Retype each record below word for word, pictures excluded.

▶ _Dataset excerpts_:
-- -- --

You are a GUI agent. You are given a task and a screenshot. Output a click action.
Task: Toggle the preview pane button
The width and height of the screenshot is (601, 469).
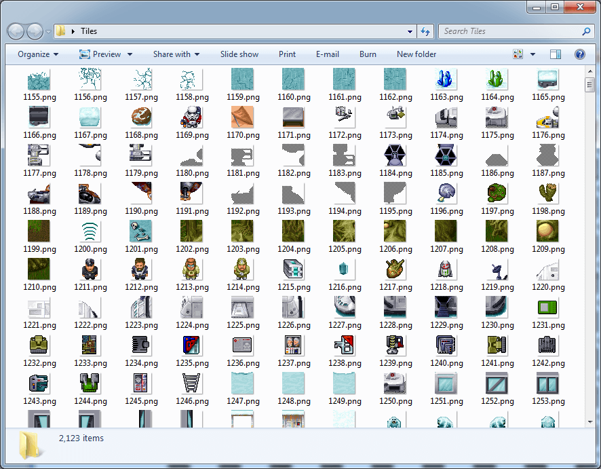tap(556, 54)
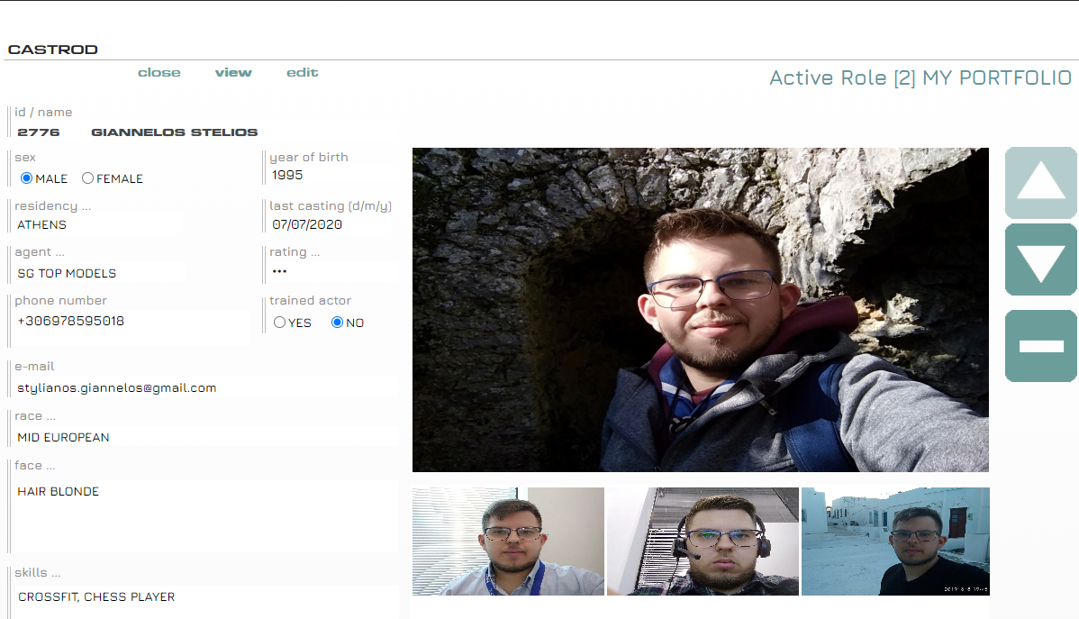
Task: Open the first office selfie thumbnail
Action: coord(508,542)
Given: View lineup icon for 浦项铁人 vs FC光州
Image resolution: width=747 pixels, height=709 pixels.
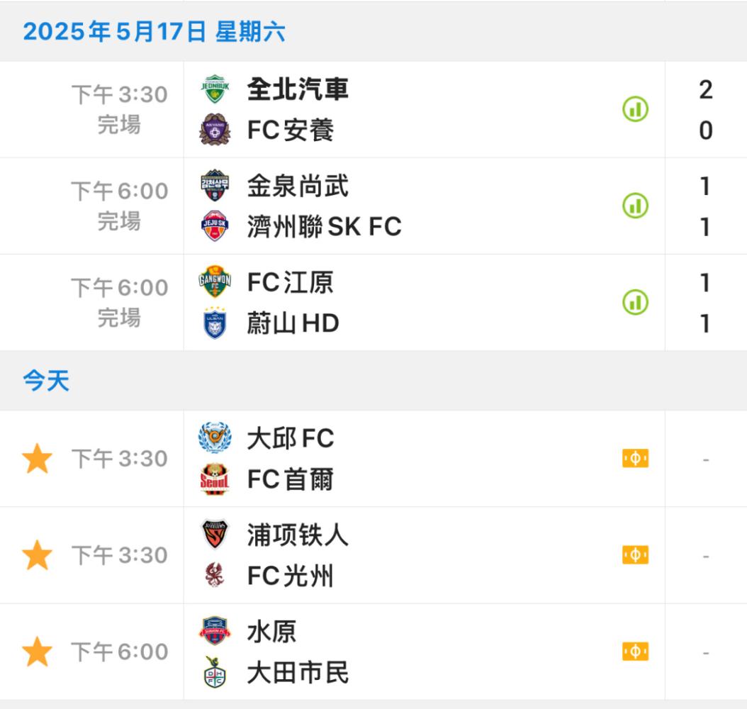Looking at the screenshot, I should click(635, 554).
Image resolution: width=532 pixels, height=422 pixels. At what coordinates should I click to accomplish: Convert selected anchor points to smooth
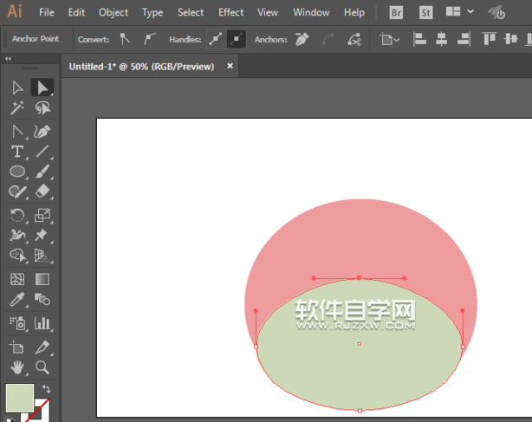click(x=150, y=40)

-- -- --

▶ _Exercise result_:
You are a GUI agent. You are given a task and a screenshot. Output a click action.
Task: Toggle the preview pane button
The width and height of the screenshot is (601, 469).
tap(556, 54)
Task: Open the first office selfie thumbnail
Action: coord(508,542)
Given: View lineup icon for 浦项铁人 vs FC光州
Image resolution: width=747 pixels, height=709 pixels.
Looking at the screenshot, I should click(635, 554).
Image resolution: width=532 pixels, height=422 pixels. At what coordinates should I click to accomplish: Convert selected anchor points to smooth
click(x=150, y=40)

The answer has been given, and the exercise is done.